It is a mistake to underestimate modern disinformation and ignorance on the topics of money and credit. It will seem extraordinary to those not versed in finance that even economists of the various schools of thought with their PhDs are utterly clueless on this vital topic, an ignorance which extends even into staff economists at central banks. Few of them understand the role of commercial banks in creating bank credit, assuming that either they are simply agents deploying deposits into loans, or that they operate on a fractional reserve system. Neither is true.

This article is not here to debate modern banking, but to describe the evolution of money and credit throughout history, and how they came to be defined in every nation’s common law. It started with the Romans. The first system of Roman law was the Twelve Tables of 448 BC, which established methodical habits of business.

The legal distinctions of money and credit

What interests us in this topic is the system of recording transactions, which following the Twelve Tables were divided into two classes, res mancipi, and res nec mancipi. The former refered to a small list of physical property transferred by a formal ceremony of mancipation, or transfer: bronze-copper ingots (the physical form of money at that time), lands and houses on Roman soil, beasts of burden, slaves, agricultural rights, and other rights over land were res mancipi. By this definition only a bronze-copper ingot weighing a Roman pound, the aes, was corporeal money and the final payment for discharging debt obligations. It was conveyed formally in the presence of five witnesses of full age and the aes would be weighed on scales in front of the witnesses and handed to the seller in payment.

Everything else were termed res nec mancipi, including incorporeal debt obligations, which were always entered in to be finally settled in aes in due course. The relationship between money and credit, always the other side of a debt obligation being the future final payment, was thereby defined in Roman law.

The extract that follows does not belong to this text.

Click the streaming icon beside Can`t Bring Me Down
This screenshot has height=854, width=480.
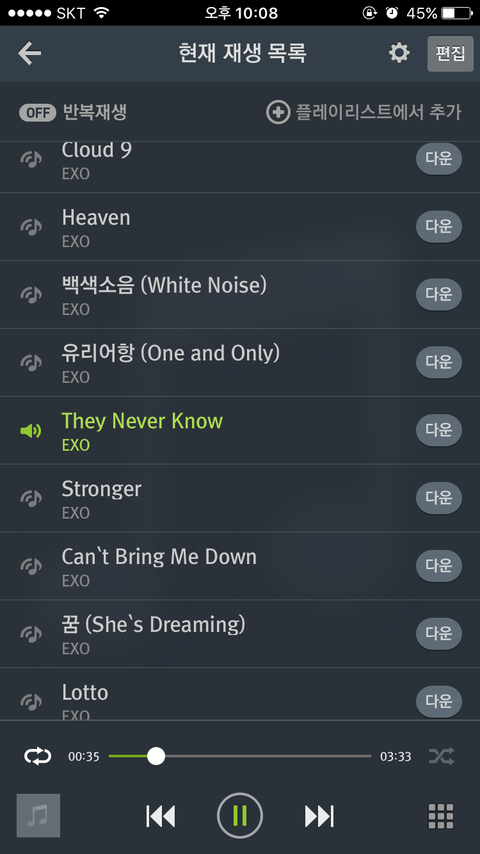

At the time of the Twelve Tables very few Romans were literate, agriculture dominated, and settlement practices reflected this. The strict formalities of a property transfer in res mancipi were abolished by Emperor Leo in 469AD, reflecting the economic and social advances in the eight centuries since the Twelve Tables. Other forms of money, principally the silver denarius and gold aureus coins entered into use during that time, replacing the earlier aes. The distinction between items confined to res mancipi and res nec mancipi was finally abolished in Justinian’s Pandects in 520AD. But reflecting the rulings of jurors Ulpian and Paulus in the second and third centuries AD the relationship between money and credit was crystalised in their original relationship.

Out of the Roman Empire evolved the colonising nations whose common laws were based on Justinian’s Pandects and the later Basilica translation of them in Greek (AD892). Following the fifteenth and sixteenth centurys’ global discoveries by Spain and Portugal, their colonies and those of the colonising nations that followed them all adopted Justinian’s legal distinction between money and credit in their common laws. Spain’s discoveries in the New World brought gold and silver into greater circulation, as did Britain’s guinea from West African gold introduced in 1663.

Following independence, the USA adopted UK common law through Blackstone’s Commentaries on the Laws of England, including the inherited relationship between money and credit crystalised in Justinian’s Pandects. And when in evidence to Congress in 1912, John Pierpont Morgan the greatest banker at that time said that “Credit is evidence of banking but it is not the money itself. Money is gold, and nothing else”, he was stating correctly the legal position defined in common law from Roman times.